Reading inertia

I feel like I’m in a bit of a reading rut these days. I’ve picked up a few books, started reading them, and abandoned them, unfinished. Usually less than halfway through.

This happens to me every so often, and I think it comes from a kind of overload. Too much good literature and I get feeling a bit bloated and logy. Too much literary turkey dinner, if I may make a bad analogy.

This is all my fault, too. I rarely read anything other than what people like to call “literary fiction.” More character- than plot-driven stories. Sometimes very dark themes. What draws me to this “genre” is that every once in a while, I find an author who has such command of the English language that I can tell s/he is playing/painting with words. Duluth by Gore Vidal. The Last Samurai by Helen DeWitt. Two virtuoso performances. Rich reading.

But now, I’m left with the feeling like I’m too full to read. Like I need to go on a diet of sorts. Or detox. I don’t know.

I was in a similar spot a couple of years ago. No books would hold my interest. Until. Aimlessly wandering in fiction stacks of our public library, I happened upon The First Casualty by Ben Elton. That name made my eyes go wide. The co-writer of one of the finest TV comedy series (Blackadder) was also a best-selling novelist. The final season of Blackadder was set in the trenches of World War I, and here was a book that told of a murder investigation in those same trenches.

And.
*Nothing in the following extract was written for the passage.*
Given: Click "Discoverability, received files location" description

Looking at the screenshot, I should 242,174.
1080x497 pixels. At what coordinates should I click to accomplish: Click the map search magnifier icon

It wasn’t what I would normally call literary fiction. It was populated by interesting characters, but it was the plot that kept everything going. Elton, having written for TV and film, knows a thing or two about pacing. I started reading the first couple of pages there in the library and I was hooked.

I took it home and devoured it in less than a day. It was a page-turner unlike any I’d read before. Each page made me want more. When I finished it, I went back to the library and borrowed more of his books. Those done, I revisited books I’d previously read. Started reading one of Stephen Fry’s novels, realized I’d read it before, but continued on because it was a damn good read.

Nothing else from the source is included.